The current situation is that you can set any kind of fonts for the texts of your website, but what will be displayed depends on the system of the people who see you website.
For example, if I buy the Minion Pro font set, and set it as the font used on my page you will see Arial most likely, unless you bought the font set too, and installed it on your computer.
As people don’t buy font sets, it is basically irrelevant what custom fonts you use for your site. This means, that not many people buy these font sets so the price is high.
What we would really need is – went my argument – is some kind of read only font types, which would be free, widely and frequently distributed and easily available. These read only font sets would be good only for displaying the fonts but not usable to edit and create new things – yes, probably in about 3 days there would be a method to “break” the read only property, but then you can download the font sets even today, so it’s not a problem.
That would mean that if I want to use some exotic font set for my website I could be pretty sure that the people who come to my site will see those exact letters. It would be an incentive for me to use these fonts. It would mean that a lot of people who are building quality websites would get these fonts because that would not be a useless effort.
And accidentally that would mean that instead of the current X professional designer lets say 100x people would buy the font – I think the 100x is not an over-, rather an underestimation, thus the price of the custom font could be much lower – which means te price of the font sets could be lowered.
When I go to Adobe, I see they sell font sets for an average of 35USD / type (35USD for bold capital, 35USD for italic regular, etc.).
The Chaparral font set has 8 types which cost 35USD apiece, 199USD for the whole set, the same for the Minion Pro.
If displaying custom fonts on web pages would be really easy and effective, and the interest in getting these fonts grown as a result, these could cost 1USD per type, or 5USD for a pack. Would you shell out 5 dollars to get a quality font for your website knowing that everyone can see the exact same fonts you put there?
I think a lot of people would.
Now, I am not 100% sure that this is the way with every font. But since the web content is growing, almost everyone and their dog is writing a blog, create a website, and I think a lot of people want a site that looks good, different, personal, etc., I think there is a growing market for everything that is needed for a good webdesign. Including custom fonts.

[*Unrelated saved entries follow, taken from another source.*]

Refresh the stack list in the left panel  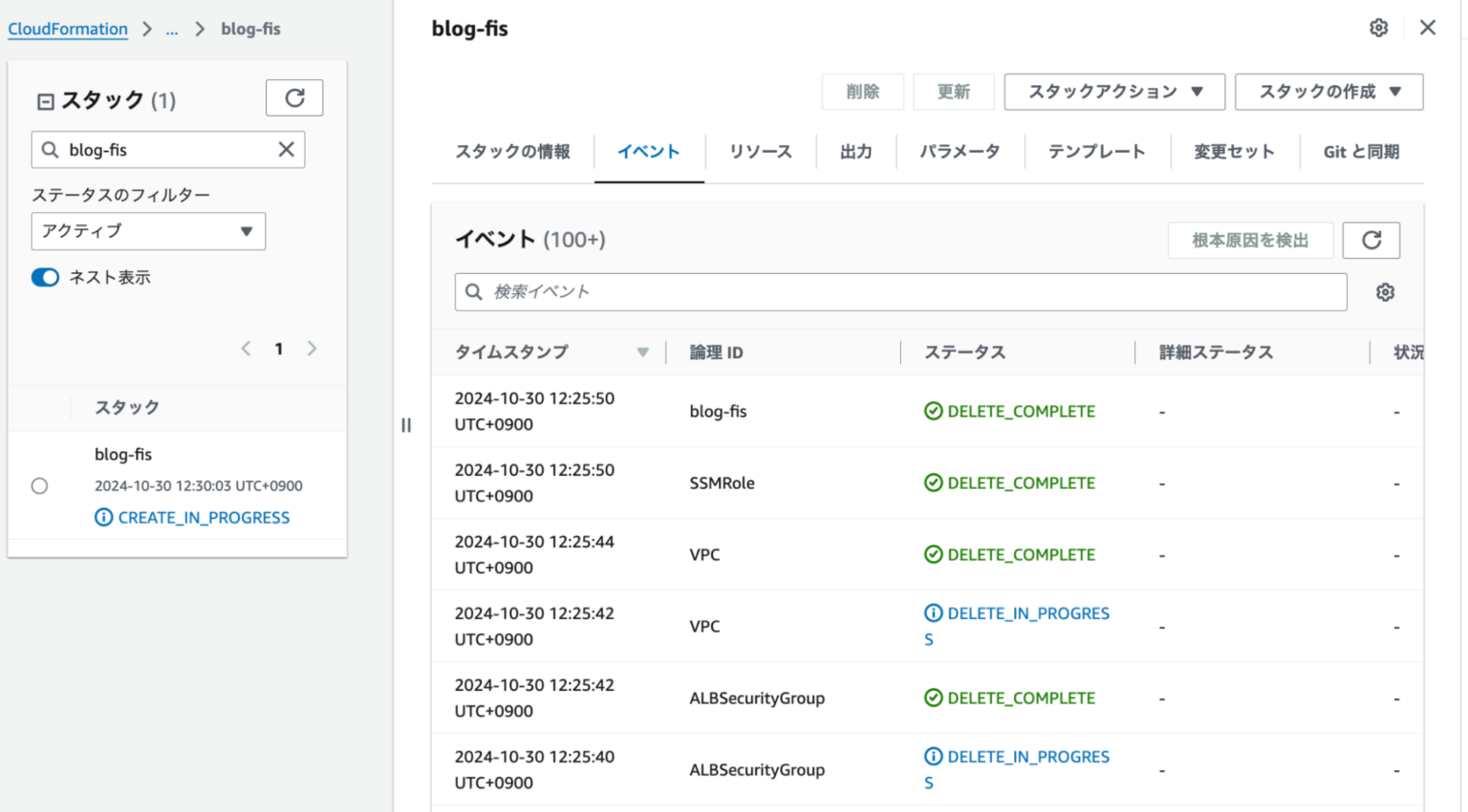pos(294,97)
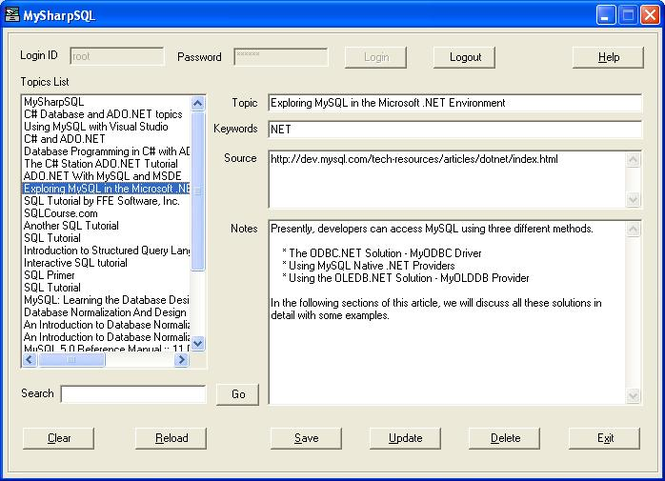Click the MySharpSQL title bar app icon
This screenshot has width=665, height=481.
pyautogui.click(x=12, y=15)
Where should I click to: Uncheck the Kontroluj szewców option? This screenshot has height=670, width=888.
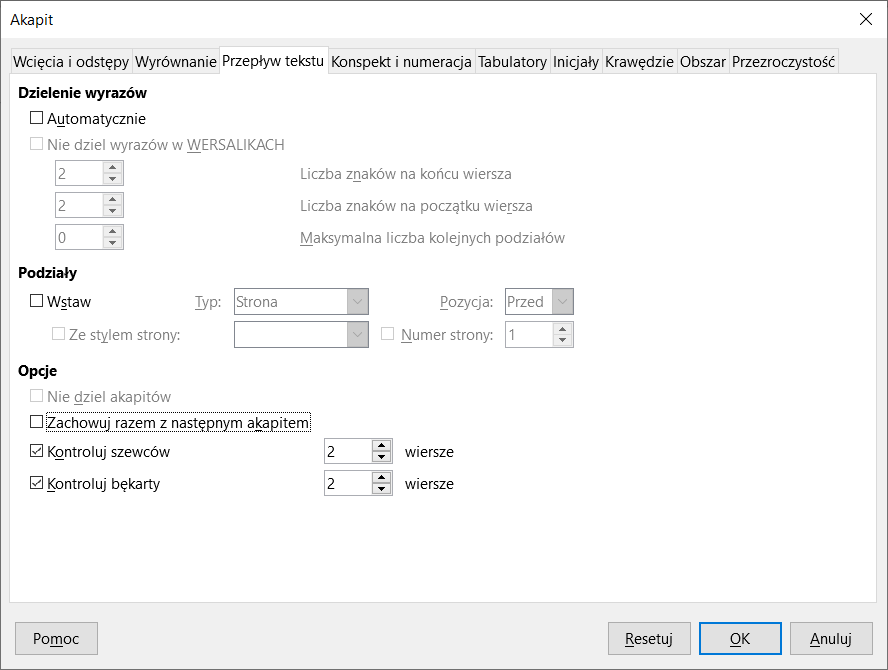(x=37, y=452)
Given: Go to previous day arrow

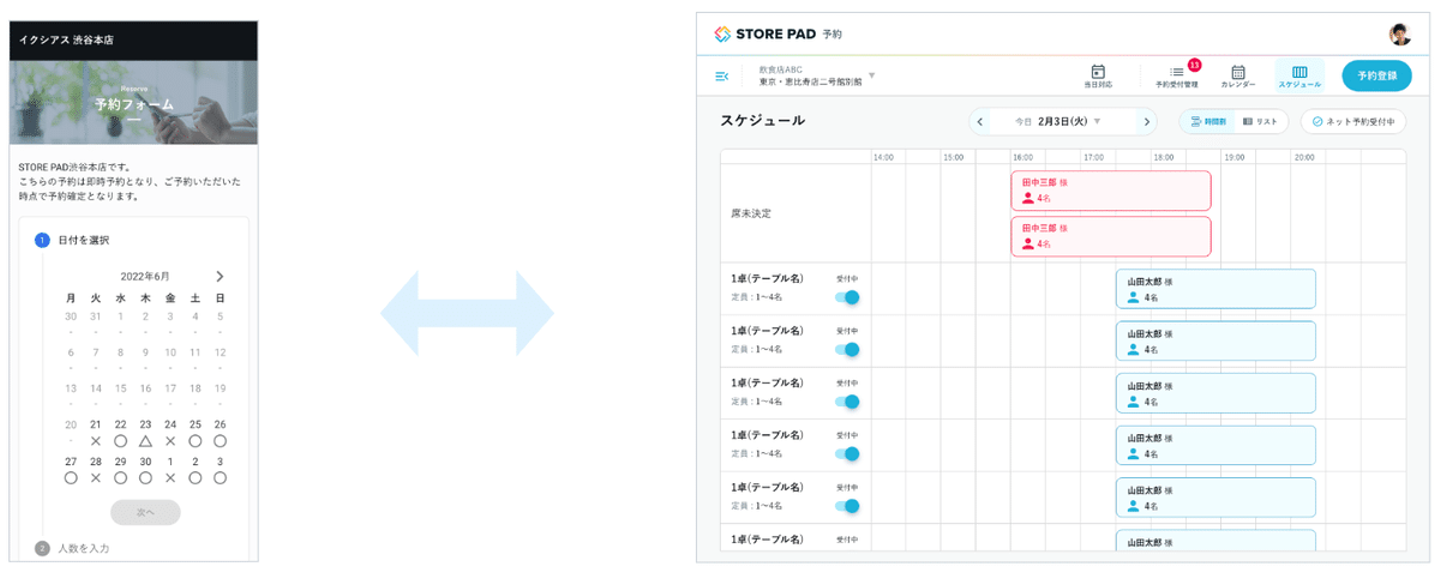Looking at the screenshot, I should pos(980,122).
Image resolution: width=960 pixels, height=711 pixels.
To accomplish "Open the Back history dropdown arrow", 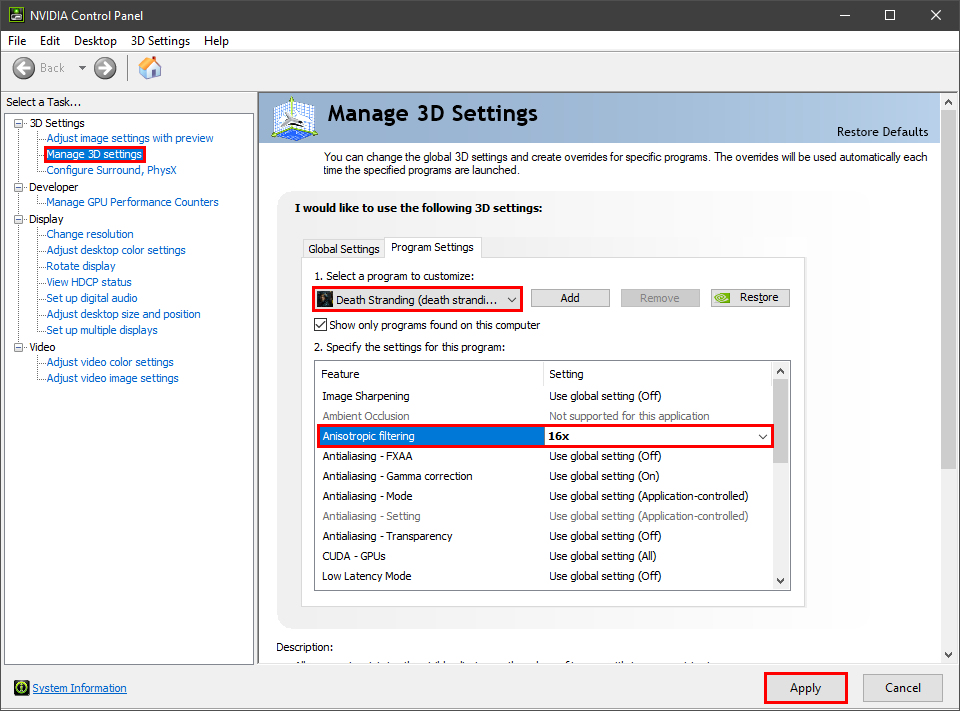I will [82, 68].
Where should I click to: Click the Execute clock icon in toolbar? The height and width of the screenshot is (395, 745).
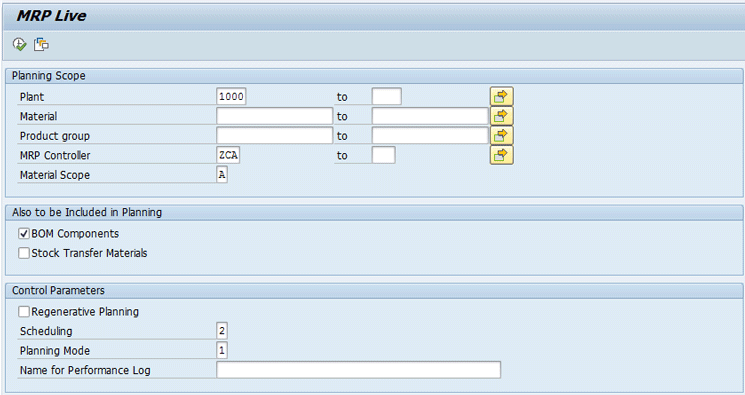[19, 45]
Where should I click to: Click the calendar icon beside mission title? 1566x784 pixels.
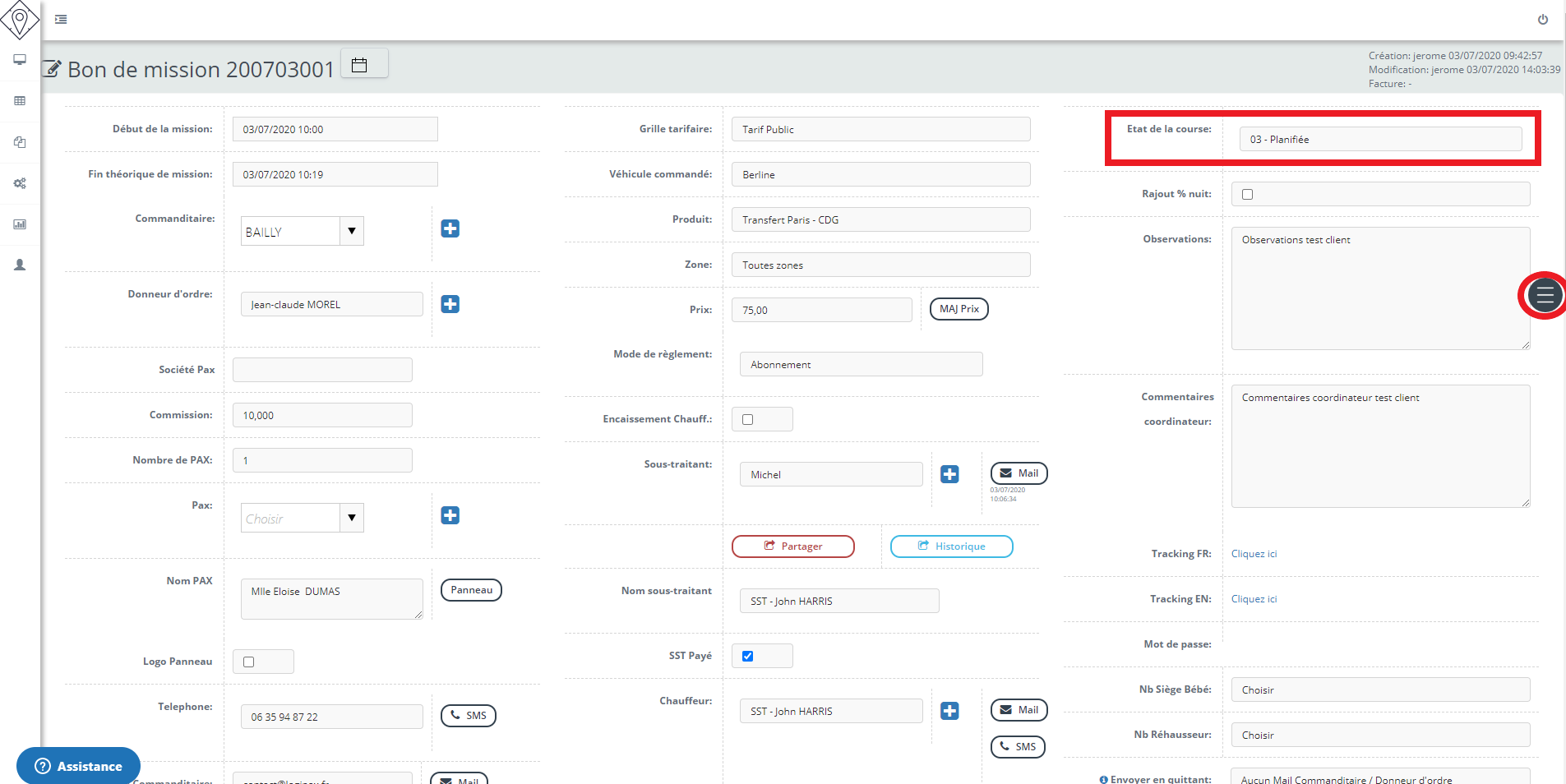[x=359, y=65]
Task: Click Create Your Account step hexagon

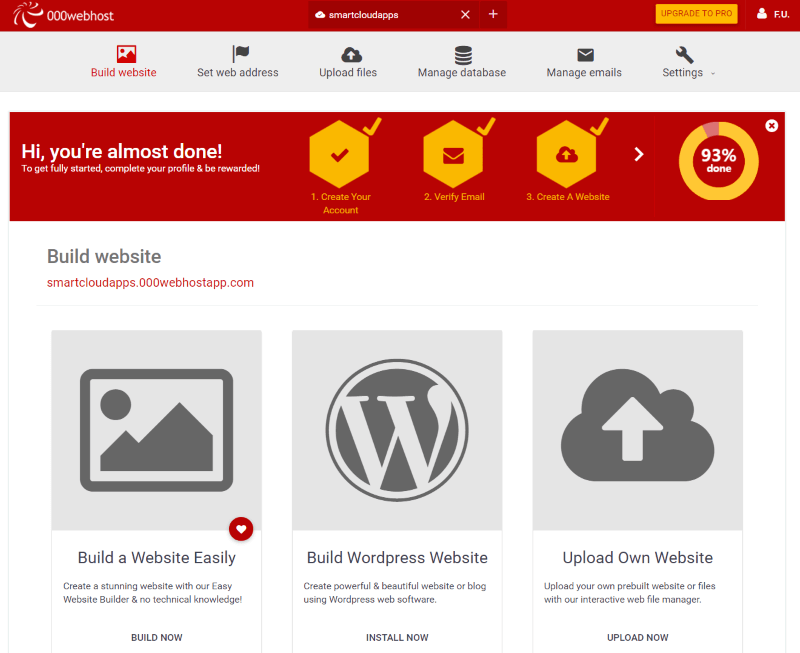Action: (x=339, y=155)
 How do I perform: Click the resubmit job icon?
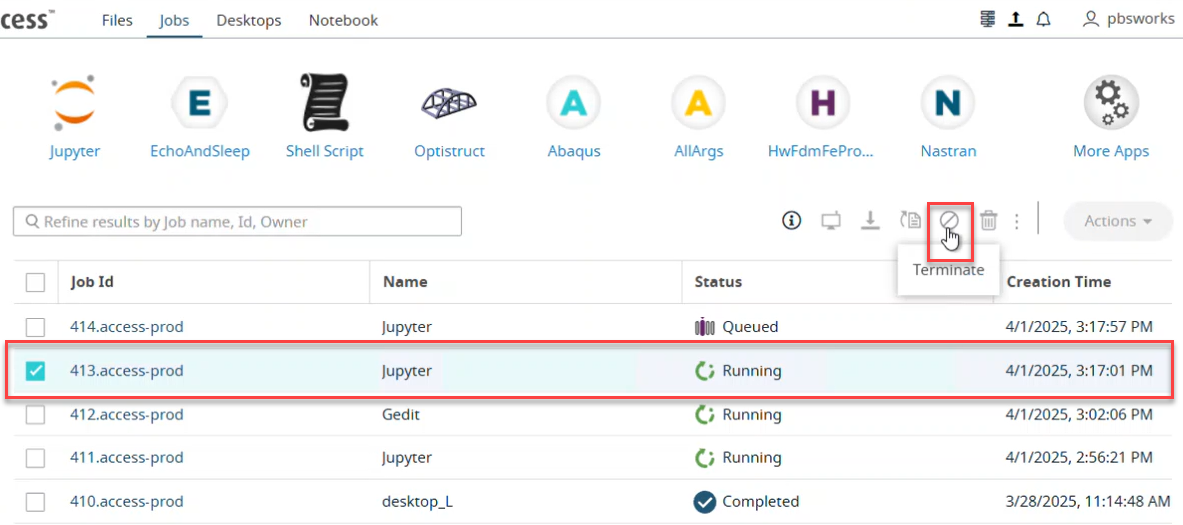pos(910,221)
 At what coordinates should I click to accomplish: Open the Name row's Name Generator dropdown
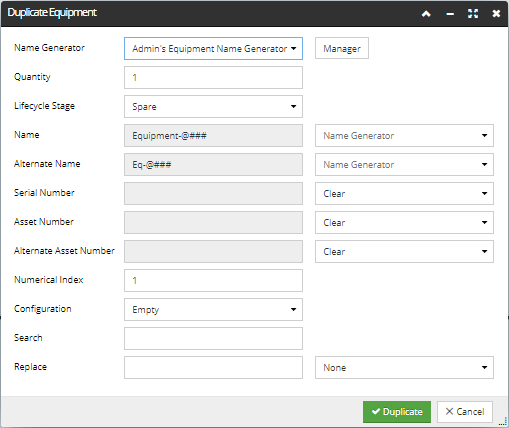(404, 136)
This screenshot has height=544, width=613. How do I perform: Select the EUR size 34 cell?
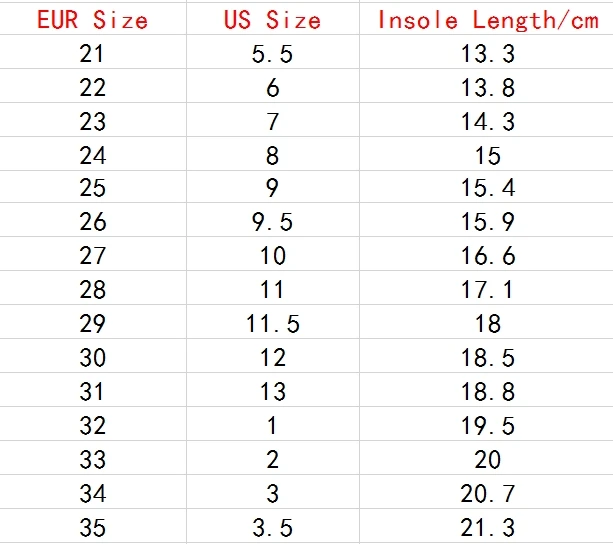[93, 492]
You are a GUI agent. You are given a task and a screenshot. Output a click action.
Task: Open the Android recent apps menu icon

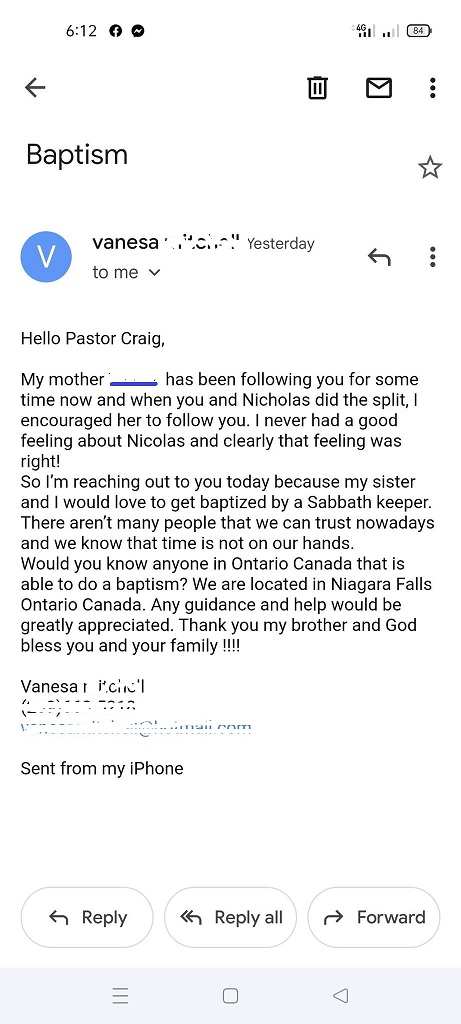tap(120, 995)
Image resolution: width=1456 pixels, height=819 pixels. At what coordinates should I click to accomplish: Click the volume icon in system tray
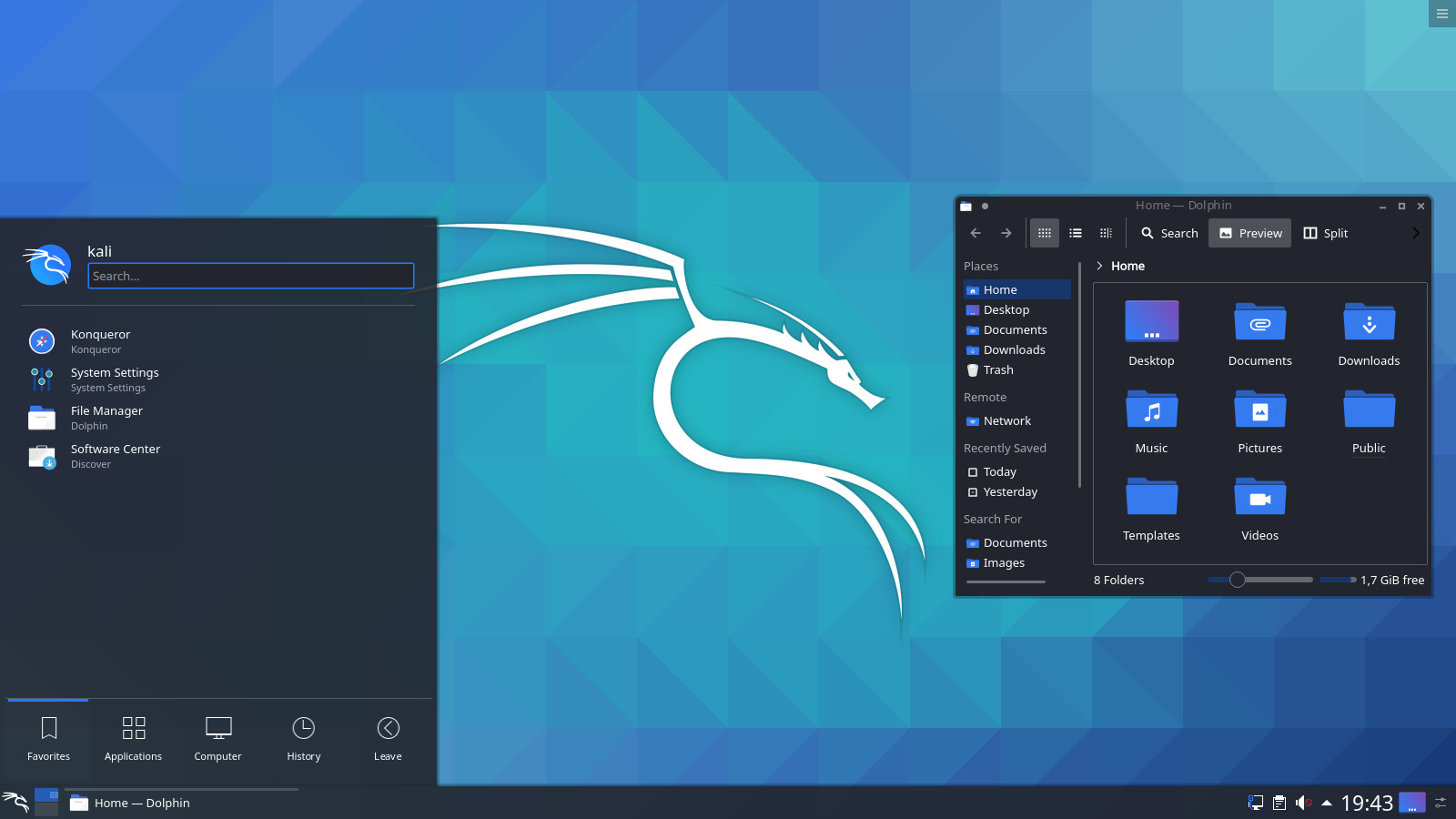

We had a pretty good discussion there, and agreed that it could be like that – if only there was the neccessary technology.

As life has it sometimes, next day ZenElements shared his new post on Plurk. I checked it out, and what a coincidence, the post is presenting the CSS3 technique: font embedding – btw, Alex has a whole series of pretty good posts on the CSS3 standard and their use. Check them out.
What it is about: basically with the use of the @font-face command you force the browser to use the font set that can be found on the hosting server. That means that I can use whatever font I want on my page, all I have to do is put the font file into the correct directory on your server and the browser will load it from there.
There are still a few problems with the solution:
- Awfully slow.
- So far only Safari supports the CSS3 standards, so it does not work with any other browsers yet.
- There is no way – as far as I know – to check first if the user has the font on his PC to avoid the download if the answer is yes.
This is a way to achieve the “read only” font set. If the speed can be boosted somehow then it will be a really handy thing. Now the question is, whether it will prompt people to use more custom fonts, and the font sellers to lower their prices to attract more buyers.
I am not sure. But I hope it will happen – mainly because I don’t want to shell out 1,024.00 USD for a font set I will use occasionally.
A note for the end: this post does not want to appear comprehensive, and technical and all. Just some thoughts about a problem we ran into last week, and the resulting discussion, brainstorming.